Because of these special properties, physicists and chemists on campus use approximately 2,000 liters of liquid helium annually as a refrigerant to conduct cutting-edge research at low temperatures. During the process, the liquid boils off and escapes into the atmosphere in gaseous form.
Segall and his student Matt LeGro ’15 are using helium in studying the behavior of networks of Josephson junctions. Powered by superconducting currents and cooled by helium, Josephson junctions are small electrical circuits that are used for sensing applications, digital processors and electrical standards. Because they also have a unique pulsing behavior, Segall is studying them to possibly model neuron behaviors in the brain.
“Compared to both traditional computer simulations and biological neural networks, Josephson junction neurons would be orders of magnitude faster,” Segall explained. “This research will be a stepping-stone to understanding larger regions of the brain with a wide range of potential applications. For example, in brain-inspired computer learning, processors might be able to complete tasks like group identification and sift through data at a faster rate.”
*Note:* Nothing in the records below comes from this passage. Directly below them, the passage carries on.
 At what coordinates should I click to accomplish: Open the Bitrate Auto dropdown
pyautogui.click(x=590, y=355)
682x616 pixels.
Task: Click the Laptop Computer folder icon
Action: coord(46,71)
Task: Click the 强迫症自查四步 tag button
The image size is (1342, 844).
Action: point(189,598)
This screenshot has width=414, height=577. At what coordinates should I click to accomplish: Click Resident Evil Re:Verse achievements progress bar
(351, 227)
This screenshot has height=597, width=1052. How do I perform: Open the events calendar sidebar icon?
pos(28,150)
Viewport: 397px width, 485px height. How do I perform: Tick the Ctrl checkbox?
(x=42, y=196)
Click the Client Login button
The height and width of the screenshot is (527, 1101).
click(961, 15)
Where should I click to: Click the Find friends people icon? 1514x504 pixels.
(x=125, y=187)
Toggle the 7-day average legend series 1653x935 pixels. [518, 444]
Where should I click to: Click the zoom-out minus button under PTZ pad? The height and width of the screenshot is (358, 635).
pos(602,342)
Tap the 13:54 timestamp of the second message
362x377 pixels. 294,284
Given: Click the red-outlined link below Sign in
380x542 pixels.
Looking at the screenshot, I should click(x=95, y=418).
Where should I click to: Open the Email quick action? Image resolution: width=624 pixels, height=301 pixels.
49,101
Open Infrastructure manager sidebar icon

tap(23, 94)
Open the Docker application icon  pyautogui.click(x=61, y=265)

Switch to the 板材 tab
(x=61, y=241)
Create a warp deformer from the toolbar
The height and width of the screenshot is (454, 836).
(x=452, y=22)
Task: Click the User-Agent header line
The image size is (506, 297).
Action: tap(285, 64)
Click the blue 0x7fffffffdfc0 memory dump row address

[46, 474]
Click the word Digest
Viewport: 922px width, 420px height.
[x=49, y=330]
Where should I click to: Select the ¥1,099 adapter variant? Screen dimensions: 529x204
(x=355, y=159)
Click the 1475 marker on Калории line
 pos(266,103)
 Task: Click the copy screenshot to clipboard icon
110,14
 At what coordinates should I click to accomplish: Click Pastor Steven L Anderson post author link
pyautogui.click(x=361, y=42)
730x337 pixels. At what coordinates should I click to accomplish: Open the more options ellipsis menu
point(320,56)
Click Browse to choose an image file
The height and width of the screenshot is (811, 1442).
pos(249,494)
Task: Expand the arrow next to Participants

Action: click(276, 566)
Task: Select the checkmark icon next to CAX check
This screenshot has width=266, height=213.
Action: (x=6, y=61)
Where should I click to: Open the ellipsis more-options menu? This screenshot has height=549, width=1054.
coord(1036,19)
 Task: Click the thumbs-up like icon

The new equipment — which includes a liquefier and a recovery system — will collect the evaporated helium gas and condense it back into liquid. The liquid will then be stored in special cylinders and transported back to laboratories for re-use, hence creating little or no waste.
Although the full system, located at the dock of the Ho Science Center, costs about $125,000, the savings will be significant. “[It] should pay itself off in five or six years,” Segall said.
Hoping to publish a paper by the end of the spring semester, Segall will continue his commitment to sustainable and innovative research.